## Required work:
Copy exactly the lines from the first line of the records below through the line containing "This screenshot has height=504, width=2286.", including both, and nothing else.

────────────────────

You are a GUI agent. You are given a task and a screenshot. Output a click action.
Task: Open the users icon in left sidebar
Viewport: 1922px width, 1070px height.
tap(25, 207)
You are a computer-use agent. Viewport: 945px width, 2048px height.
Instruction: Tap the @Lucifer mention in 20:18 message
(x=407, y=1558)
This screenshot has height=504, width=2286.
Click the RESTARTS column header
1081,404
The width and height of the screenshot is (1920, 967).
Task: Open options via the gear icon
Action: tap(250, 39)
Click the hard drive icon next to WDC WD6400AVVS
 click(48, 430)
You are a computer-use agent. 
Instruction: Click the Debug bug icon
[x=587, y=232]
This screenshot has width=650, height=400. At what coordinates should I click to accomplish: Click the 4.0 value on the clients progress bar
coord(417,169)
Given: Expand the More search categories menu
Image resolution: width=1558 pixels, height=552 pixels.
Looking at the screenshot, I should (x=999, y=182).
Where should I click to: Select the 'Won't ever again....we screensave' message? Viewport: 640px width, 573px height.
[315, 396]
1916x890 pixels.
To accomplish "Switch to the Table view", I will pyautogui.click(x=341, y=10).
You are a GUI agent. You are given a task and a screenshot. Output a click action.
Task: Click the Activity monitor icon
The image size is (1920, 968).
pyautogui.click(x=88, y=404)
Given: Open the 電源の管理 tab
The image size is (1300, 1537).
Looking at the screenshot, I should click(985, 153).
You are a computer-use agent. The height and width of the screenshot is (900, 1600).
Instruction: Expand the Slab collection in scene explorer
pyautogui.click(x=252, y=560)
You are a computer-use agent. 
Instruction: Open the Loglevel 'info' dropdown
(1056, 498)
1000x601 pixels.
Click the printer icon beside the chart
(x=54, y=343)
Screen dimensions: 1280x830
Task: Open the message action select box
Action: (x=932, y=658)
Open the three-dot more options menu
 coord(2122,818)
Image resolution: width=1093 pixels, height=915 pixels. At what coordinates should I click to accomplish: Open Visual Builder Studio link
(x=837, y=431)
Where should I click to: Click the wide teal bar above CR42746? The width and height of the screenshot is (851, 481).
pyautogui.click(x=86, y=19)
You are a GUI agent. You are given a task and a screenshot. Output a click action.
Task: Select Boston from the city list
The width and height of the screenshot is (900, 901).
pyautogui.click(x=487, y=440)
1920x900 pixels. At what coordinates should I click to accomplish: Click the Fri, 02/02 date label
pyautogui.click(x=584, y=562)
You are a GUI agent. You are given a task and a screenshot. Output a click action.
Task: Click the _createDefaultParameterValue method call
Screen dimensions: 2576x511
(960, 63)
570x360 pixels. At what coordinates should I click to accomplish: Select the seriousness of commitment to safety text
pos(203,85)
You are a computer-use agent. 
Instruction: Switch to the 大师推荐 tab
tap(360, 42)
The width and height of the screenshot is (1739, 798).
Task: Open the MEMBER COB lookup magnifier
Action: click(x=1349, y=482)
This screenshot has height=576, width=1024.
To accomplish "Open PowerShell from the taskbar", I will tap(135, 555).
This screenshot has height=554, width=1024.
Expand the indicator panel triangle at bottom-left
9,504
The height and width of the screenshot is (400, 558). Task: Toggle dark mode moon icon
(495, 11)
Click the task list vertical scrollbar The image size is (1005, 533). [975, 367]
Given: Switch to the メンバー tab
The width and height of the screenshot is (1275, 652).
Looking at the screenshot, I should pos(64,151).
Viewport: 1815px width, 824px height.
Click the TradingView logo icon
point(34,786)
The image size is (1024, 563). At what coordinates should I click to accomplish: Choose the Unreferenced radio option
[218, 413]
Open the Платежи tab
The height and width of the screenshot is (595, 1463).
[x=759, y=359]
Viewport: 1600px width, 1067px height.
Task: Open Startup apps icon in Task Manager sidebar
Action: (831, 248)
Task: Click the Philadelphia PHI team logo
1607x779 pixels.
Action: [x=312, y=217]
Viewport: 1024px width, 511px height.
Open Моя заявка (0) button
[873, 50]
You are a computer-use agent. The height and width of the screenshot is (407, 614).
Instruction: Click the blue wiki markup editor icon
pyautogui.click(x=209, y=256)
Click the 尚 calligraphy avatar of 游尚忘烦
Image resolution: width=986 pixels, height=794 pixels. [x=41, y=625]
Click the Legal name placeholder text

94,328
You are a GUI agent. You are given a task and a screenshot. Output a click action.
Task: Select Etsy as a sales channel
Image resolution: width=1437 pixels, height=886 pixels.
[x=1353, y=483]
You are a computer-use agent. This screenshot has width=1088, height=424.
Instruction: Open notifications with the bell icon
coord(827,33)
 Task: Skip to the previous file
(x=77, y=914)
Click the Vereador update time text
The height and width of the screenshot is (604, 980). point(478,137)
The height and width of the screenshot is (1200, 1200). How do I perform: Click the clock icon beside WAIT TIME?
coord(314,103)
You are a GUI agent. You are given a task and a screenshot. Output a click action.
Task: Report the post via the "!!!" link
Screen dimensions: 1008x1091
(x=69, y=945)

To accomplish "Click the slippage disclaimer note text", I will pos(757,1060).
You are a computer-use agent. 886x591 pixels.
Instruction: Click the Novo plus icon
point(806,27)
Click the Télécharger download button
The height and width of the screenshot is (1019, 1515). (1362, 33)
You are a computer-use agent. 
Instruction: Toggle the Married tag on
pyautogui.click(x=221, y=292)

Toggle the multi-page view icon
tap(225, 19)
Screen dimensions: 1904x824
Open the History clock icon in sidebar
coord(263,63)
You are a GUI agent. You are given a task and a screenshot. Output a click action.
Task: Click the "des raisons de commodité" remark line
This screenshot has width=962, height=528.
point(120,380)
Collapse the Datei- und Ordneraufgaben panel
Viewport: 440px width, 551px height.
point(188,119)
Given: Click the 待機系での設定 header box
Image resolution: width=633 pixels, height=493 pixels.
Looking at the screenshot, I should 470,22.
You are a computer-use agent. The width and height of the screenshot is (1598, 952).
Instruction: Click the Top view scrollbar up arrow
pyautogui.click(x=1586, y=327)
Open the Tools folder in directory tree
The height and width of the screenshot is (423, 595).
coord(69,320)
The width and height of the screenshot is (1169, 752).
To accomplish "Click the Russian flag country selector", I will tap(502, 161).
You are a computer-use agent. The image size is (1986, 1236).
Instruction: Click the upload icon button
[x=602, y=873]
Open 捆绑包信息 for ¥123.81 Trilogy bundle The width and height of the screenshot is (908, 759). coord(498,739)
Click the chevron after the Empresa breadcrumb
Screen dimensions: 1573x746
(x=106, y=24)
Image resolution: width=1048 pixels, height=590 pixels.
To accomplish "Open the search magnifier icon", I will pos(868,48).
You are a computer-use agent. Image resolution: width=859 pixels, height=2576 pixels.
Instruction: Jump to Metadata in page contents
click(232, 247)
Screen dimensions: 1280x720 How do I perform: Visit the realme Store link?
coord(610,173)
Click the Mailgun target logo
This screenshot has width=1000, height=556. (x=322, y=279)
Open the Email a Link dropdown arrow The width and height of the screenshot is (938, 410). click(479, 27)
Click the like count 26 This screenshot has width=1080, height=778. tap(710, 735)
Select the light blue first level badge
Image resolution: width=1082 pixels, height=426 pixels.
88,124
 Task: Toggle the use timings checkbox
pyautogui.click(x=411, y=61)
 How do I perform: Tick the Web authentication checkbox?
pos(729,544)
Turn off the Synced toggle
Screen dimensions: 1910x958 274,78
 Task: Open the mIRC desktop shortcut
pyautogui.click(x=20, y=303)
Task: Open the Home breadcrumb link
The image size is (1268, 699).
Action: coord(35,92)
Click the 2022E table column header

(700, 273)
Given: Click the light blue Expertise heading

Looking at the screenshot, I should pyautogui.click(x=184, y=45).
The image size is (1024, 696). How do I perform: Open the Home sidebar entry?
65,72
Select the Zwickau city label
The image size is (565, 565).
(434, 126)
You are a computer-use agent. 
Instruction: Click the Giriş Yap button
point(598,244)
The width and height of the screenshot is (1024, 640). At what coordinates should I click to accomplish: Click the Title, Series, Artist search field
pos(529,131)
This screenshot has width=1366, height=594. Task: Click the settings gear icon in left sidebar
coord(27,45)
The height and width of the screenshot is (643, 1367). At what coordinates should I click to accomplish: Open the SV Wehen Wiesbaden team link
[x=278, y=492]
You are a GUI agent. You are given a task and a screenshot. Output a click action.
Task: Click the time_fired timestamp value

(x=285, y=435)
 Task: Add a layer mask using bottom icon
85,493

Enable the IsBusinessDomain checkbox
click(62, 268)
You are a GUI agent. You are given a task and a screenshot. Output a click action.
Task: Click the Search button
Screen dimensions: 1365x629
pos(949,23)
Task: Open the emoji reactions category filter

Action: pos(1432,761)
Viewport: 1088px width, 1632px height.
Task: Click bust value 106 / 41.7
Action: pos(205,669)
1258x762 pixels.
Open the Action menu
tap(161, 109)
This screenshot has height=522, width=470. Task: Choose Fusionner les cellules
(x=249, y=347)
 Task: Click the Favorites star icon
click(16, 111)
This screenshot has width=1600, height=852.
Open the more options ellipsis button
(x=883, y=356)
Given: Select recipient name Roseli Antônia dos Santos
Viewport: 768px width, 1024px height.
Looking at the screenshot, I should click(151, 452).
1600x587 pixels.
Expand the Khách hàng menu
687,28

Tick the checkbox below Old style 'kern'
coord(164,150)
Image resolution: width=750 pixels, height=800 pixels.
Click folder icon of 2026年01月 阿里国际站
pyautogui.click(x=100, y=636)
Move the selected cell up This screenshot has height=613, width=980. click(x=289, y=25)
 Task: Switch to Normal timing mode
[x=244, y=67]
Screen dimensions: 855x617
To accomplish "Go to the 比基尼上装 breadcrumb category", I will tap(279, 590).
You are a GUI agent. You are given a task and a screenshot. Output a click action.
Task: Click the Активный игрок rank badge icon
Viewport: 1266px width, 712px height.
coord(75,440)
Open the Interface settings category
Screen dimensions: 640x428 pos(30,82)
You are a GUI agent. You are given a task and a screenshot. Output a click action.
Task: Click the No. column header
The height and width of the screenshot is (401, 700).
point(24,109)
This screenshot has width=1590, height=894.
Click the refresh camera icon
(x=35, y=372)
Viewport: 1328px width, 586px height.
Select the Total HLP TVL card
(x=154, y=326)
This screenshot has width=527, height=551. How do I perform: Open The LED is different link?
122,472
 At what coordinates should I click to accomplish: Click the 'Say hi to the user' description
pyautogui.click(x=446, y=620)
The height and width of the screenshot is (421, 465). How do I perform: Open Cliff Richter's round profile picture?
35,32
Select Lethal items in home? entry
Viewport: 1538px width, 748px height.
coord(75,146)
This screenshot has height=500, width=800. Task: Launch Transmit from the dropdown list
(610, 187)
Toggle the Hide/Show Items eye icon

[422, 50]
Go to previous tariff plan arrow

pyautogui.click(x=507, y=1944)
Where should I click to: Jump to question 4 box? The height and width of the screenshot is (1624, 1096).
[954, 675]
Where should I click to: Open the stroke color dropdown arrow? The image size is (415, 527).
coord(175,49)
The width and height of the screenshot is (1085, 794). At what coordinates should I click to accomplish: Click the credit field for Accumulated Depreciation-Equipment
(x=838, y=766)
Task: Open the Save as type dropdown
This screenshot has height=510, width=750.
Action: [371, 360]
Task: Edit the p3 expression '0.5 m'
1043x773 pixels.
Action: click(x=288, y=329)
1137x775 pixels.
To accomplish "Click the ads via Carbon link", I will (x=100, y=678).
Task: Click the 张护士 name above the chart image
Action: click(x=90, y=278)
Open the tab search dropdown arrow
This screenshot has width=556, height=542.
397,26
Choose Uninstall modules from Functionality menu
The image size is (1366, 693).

────────────────────

## Written solution:
You are a GUI agent. You are given a task and a screenshot. Output a click action.
Task: Open the users icon in left sidebar
Viewport: 1922px width, 1070px height.
tap(25, 207)
You are a computer-use agent. Viewport: 945px width, 2048px height.
Instruction: Tap the @Lucifer mention in 20:18 message
(x=407, y=1558)
This screenshot has height=504, width=2286.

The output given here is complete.